Doch der schwache Schiedsrichter Tomasz Mikulsi verweigerte den fälligen Elfmeter. Und so konnte sich die Elfmeterposse um den Serben nicht fortsetzen, der sich auch nach dem vierten vergebenen Strafstoß in Folge am Samstag noch als geeigneten Schützen vom Punkt sah („Warum nicht?“). Es folgte eine äußerst mäßige Halbzeit.

In der Innenverteidigung vertraute Favre erstmals auf das Duo Kaka und Josip Simunic und ließ den zuletzt schwachen Steve von Bergen auf der Bank – eine Aufstellung, die er wegen der mangelnden Verständigung bislang vermieden hatte. Tatsächlich ermöglichte das den Gästen einige Chancen, die größte vergab der starke Spielmacher Dempsey nach einem Fehler von Kaka aus spitzem Winkel (20.). Hertha hatte nur unwesentlich größere Feldanteile: Die größten Chancen vergaben aber Pantelic aus sieben Metern (14.) und Gojko Kacar, der unbedrängt aus 14 Metern am Tor vorbei schoss (29.).

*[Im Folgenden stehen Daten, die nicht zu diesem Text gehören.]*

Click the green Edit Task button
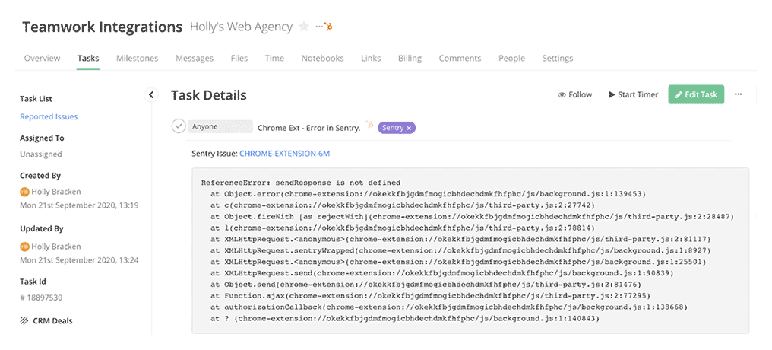This screenshot has width=772, height=350. tap(696, 95)
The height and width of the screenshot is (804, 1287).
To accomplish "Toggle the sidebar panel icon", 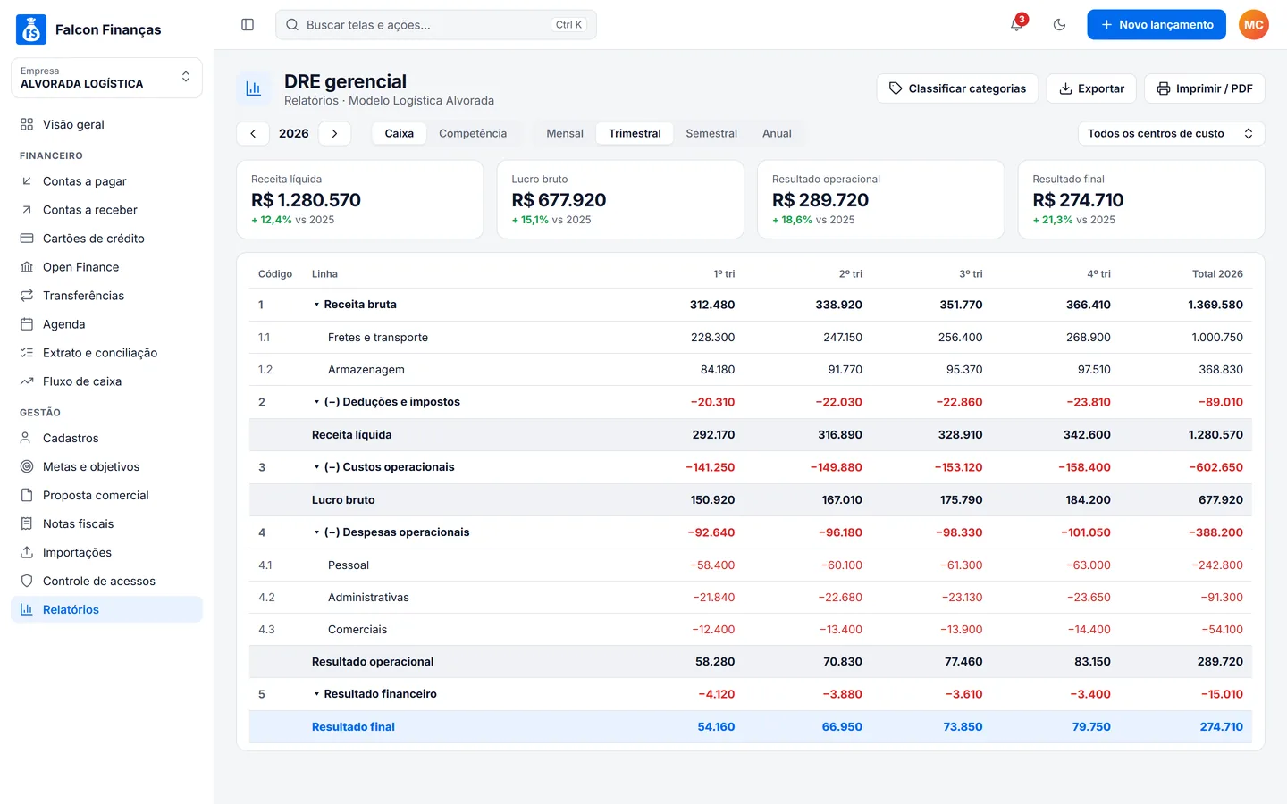I will 248,25.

In der zweiten Hälfte war es vor allem der neue Stürmer Andrej Woronin, der das Spiel von Hertha BSC gefälliger erscheinen ließ und sich immer wieder schon an der Mittellinie. Favre hatte inzwischen Fabian Lustenberger (für Kacar) und Maximilian Nicu (für Pal Dardai) eingewechselt – eine gute Idee. In der 47. Minute hatte der starke irische Torwart Ryan noch zweimal gegen Cicero und Nicu abwehren können, doch kurz darauf war er machtlos. Zunächst schoss Nicu noch Pantelic Fuß an, doch Sekunden später beförderte er den Ball mit einem herrlichen Volleyschuss in den rechten Torwinkel – das inzwischen verdiente 1:0 (50.).

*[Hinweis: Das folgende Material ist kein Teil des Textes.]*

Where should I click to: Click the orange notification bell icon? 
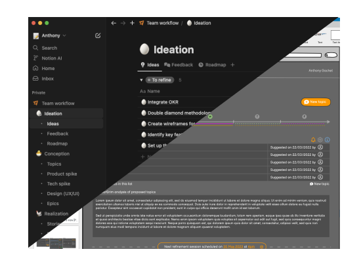click(x=313, y=140)
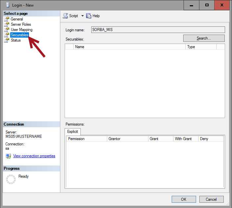This screenshot has height=208, width=232.
Task: Sort securables by Name column header
Action: click(x=129, y=47)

Woronin sorgte immer wieder für Gefahr

Einen Sturmlauf der Berliner gab es fortan noch immer nicht, doch vor allem Woronin sorgte mit seinen Vorstößen immer wieder für Gefahr. Nach einem Alleingang in der 63. Minute schoss er noch knapp vorbei, kurz darauf leitete er mit einem Alleingang dann aber die Entscheidung ein: Nach seinem abgeblockten Schuss hatte Cicero keine Probleme, zum 2:0 einzuschieben (76.).

Es blieb letztlich bei diesem Ergebnis, das Manager Dieter Hoeneß vor dem Anpfiff als sein Wunschergebnis bezeichnet hatte, aber für das Rückspiel in zwei Wochen längst keine Sicherheit auf dem Weg in die anvisierte Gruppenphase des Uefa-Cup bedeutet. Nichts Legendäres in Sachen Fußballgeschichte an diesem Tag eben – aber eine Geburt ist ja auch was.